2. Kathryn Bigelow, Zero Dark Thirty (Sony)
Three years after winning an Oscar in this category for The Hurt Locker, Ms. Bigelow has delivered a film that’s received a similar amount of critical acclaim including early accolades from the New York Film Critics Circle and National Board of Review who both gave their Best Director award to Bigelow. Without question, she’s one of the three definite nominees this year making her the only woman to be nominated in this category twice.
3. Tom Hooper, Les Misérables (Universal)
Just two years after winning an Oscar for The King’s Speech, Hooper is back with an even more impressive cinematic experience that’s becoming one of the more highly-praised movie musicals in recent memory. The question is whether or not the Academy’s directing branch will feel the same way about the film’s direction and might even consider giving Hooper a second Oscar within the course of two years. Hooper feels like the weak link here without having a Golden Globe nomination.

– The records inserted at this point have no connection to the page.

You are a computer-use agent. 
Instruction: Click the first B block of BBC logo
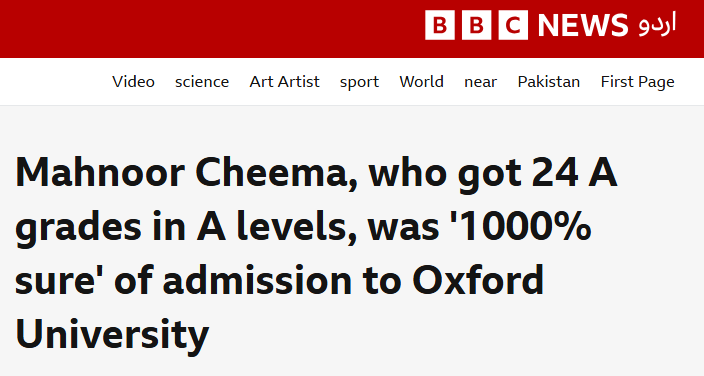[440, 25]
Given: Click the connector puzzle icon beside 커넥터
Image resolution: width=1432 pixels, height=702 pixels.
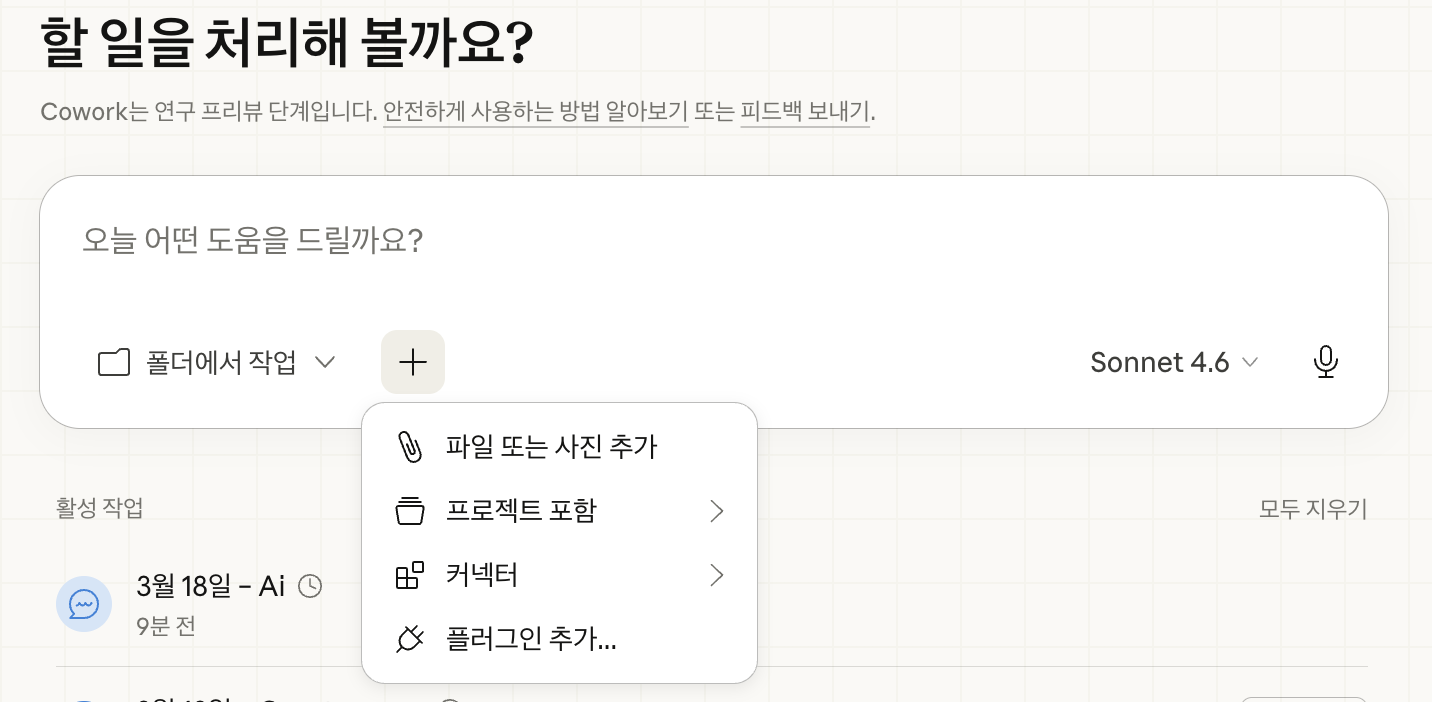Looking at the screenshot, I should (x=410, y=575).
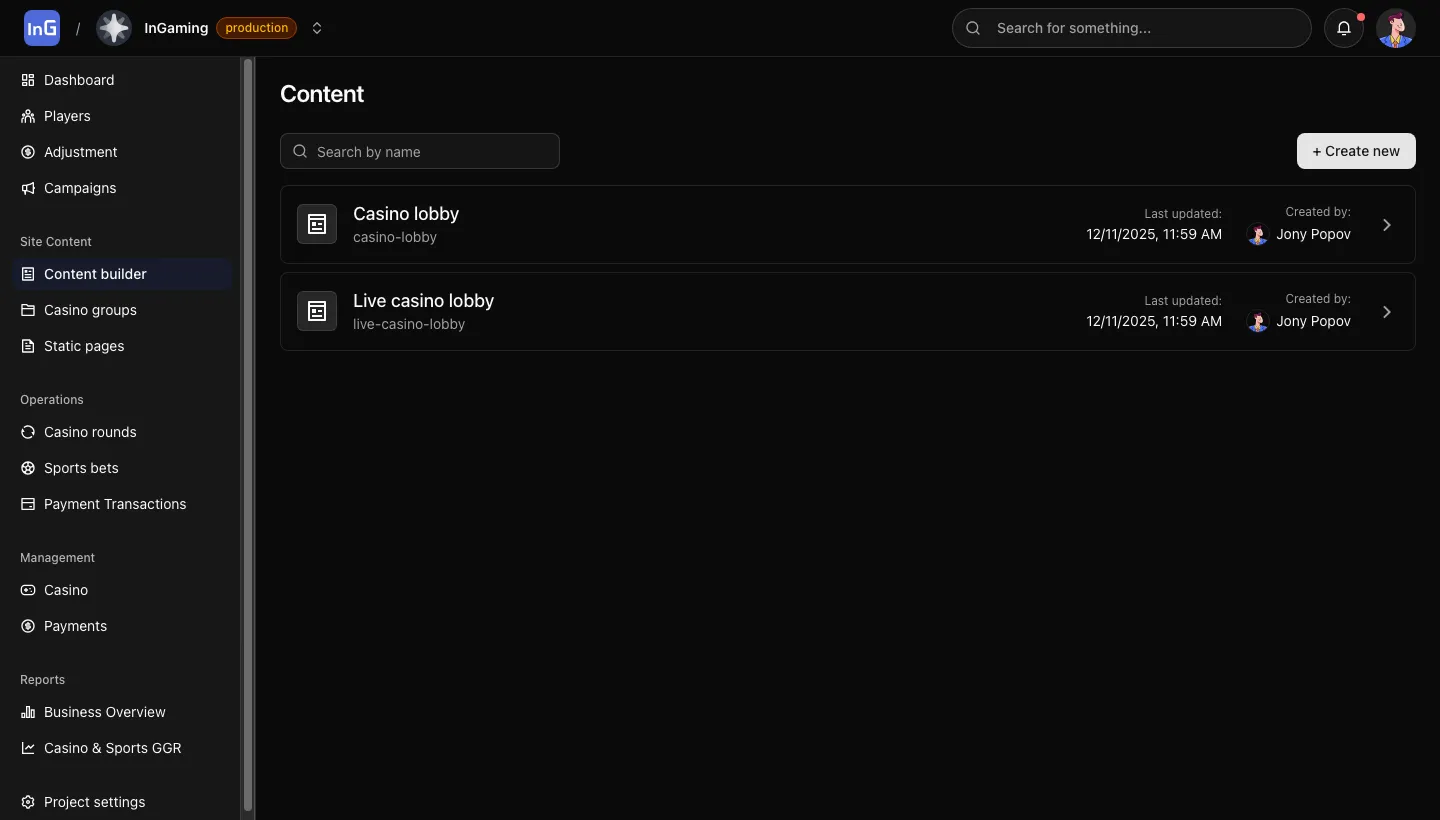
Task: Click the Casino rounds refresh icon
Action: 27,432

4. Steven Spielberg, Lincoln (DreamWorks)
Nominated six times previously and having won twice, for Schindler’s List and Saving Private Ryan, Spielberg is looking to receive his first nomination as a director since Munich in 2005, which was also his last movie written by Tony Kushner, oddly enough.
5. Quentin Tarantino, Django Unchained (The Weinstein Company)
Tarantino has received two previous nominations in this category and with the last-minute release and attention his foray into the “Western” genre is getting, I wouldn’t be too surprised if Tarantino goes for a third, possibly knocking out Hooper, the only one of the four above who didn’t get a Golden Globe nomination. If Tarantino receives a DGA nomination (as he did the previous two times), his Oscar nomination is guaranteed.
Ang Lee, Life of Pi (20th Century Fox)
The two-time nominee who won the Oscar in 2006 for Brokeback Mountain has delivered another movie worthy of awards attention, an amazing achievement in developing difficult material into a film that combines live animals, CG effects and a first-time actor which shows off why Lee deserves to have received multiple nominations. The question is whether the film already peaked, lowering its profile and the negligible early awards attention may hurt Lee’s chances compared to more recently screened films.
David O. Russell, Silver Linings Playbook (The Weinstein Co.)
Russell’s comedy has gotten a lot of attention this year and some may see this as this year’s Juno, Sideways or The Descendants, all which received directing nominations. Then again, it could be this year’s Little Miss Sunshine which was recognized more for the writing and acting, which may be the case here as well.
My Personal Choice:
Juan Bayona, The Impossible (Summit)
The Spanish filmmaker responsible for the 2007 horror film The Orphanage really blew me away with his recreation of the 2005 Southeast Asian tsunami and the emotional impact it has on a vacationing family. In a year where so many of the candidates in this category are former winners and nominees, it would be nice to get some new blood in here.
There are a lot of strong directors and films in this race, but without knowing which way the DGA might go in terms of nominations (which likely will change everything), I still have a good feeling that Steven Spielberg will win his first Oscar in 13 years for directing Lincoln.
We’ll have one more piece later this week with a brief update on the Oscar Best Picture race.